REQUIREMENT
When you repeat the material, keep each line exact and omit the pictures.

/---

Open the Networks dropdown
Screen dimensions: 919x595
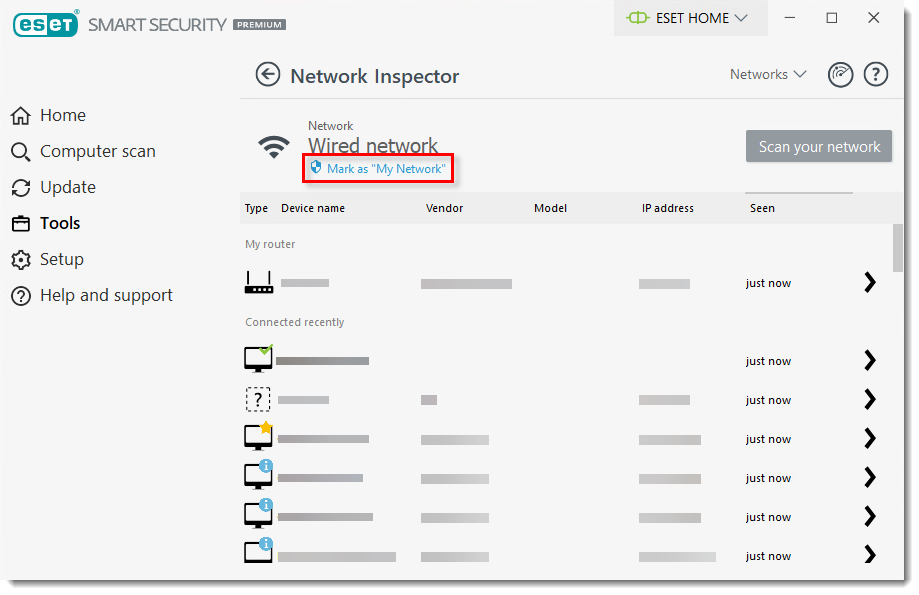click(x=767, y=74)
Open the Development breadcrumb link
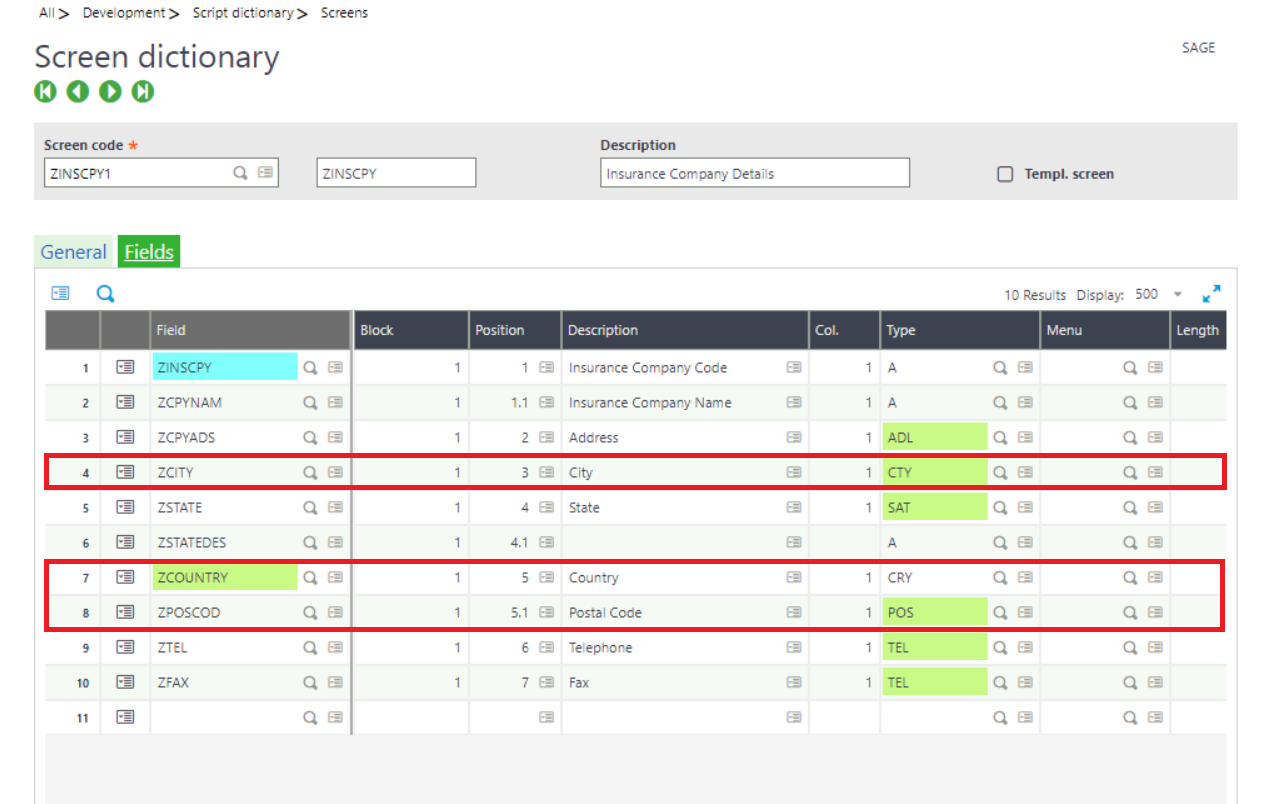This screenshot has height=804, width=1271. [x=122, y=12]
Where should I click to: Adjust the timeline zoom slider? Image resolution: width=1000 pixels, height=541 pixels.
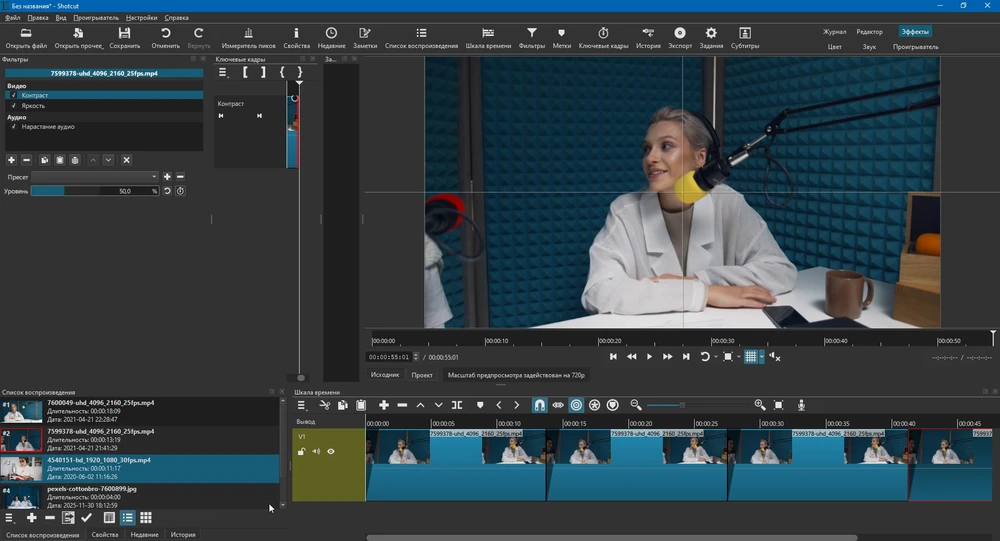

\---

EXERCISE OUTPUT
Open the Networks dropdown
Screen dimensions: 919x595
click(x=767, y=74)
Open the Development breadcrumb link
This screenshot has height=804, width=1271. [x=122, y=12]
Where should I click to: Adjust the timeline zoom slider? Image resolution: width=1000 pixels, height=541 pixels.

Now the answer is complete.